Despite our good relationship with our lenders, we are Exploring our options with different lenders to make sure it is in the company and our shareholders' best interest and matches our financing needs. We're closely monitoring how policy makers assess the economy, inflation, and the appropriate monetary policy. As we shared previously, the Fed has recently had two rate cuts, 50 basis point in September and 25 basis point in November 2024. Because of that, we are optimistic that the interest rates will be trending downwards. We will work with lenders that provide us with most flexibility, not just in terms of interest rate floors to ensure we reduce our interest rates into the future, but also take into account the fees and covenant, which will impact the overall interest expense to Reading.

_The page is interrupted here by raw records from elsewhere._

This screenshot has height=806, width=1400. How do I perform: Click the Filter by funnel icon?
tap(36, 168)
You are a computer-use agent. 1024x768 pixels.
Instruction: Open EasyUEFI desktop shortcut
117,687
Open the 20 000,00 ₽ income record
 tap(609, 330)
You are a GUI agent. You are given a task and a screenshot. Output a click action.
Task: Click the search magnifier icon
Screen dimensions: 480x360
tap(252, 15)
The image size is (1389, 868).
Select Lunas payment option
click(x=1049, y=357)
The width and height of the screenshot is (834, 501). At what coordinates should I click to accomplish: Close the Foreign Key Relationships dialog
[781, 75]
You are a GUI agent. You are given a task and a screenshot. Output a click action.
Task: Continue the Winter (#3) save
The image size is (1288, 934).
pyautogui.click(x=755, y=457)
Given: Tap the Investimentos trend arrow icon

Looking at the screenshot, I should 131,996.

Thanks, Gilbert. And the last question. What are your plans and sources of capital for the $5.9 million purchase price due in two weeks, the end of November 24, to related parties Sutton Hill for the Village East ground lease? Well, I can handle that one. We're working on a transaction to complete the acquisition of the remaining New York City property, the tenants' interest in the Village East ground lease, as envisioned by the master lease deal that was entered into with Sutton Hill Capital well over 20 years ago. That master lease transaction with Sutton Hill brought us our interest in 44 Union Square, the Cinemas 1, 2 and 3, the Minetta Lane and Orpheum Theatres. Acting under the direction of our Audit and Conflicts Committee, our CFO and our General Counsel are working to develop and close a mutually agreeable transaction with the non-CODA partner of Sunhill. While no assurances can be given, we anticipate that the Conflicts Committee will be able to report on the deal during our Q4 reporting period. And with that, we'll bring the conference call to an end here. As usual, we appreciate all of you with your questions and listening to this conference call and wish you all the best for the future. Thank you.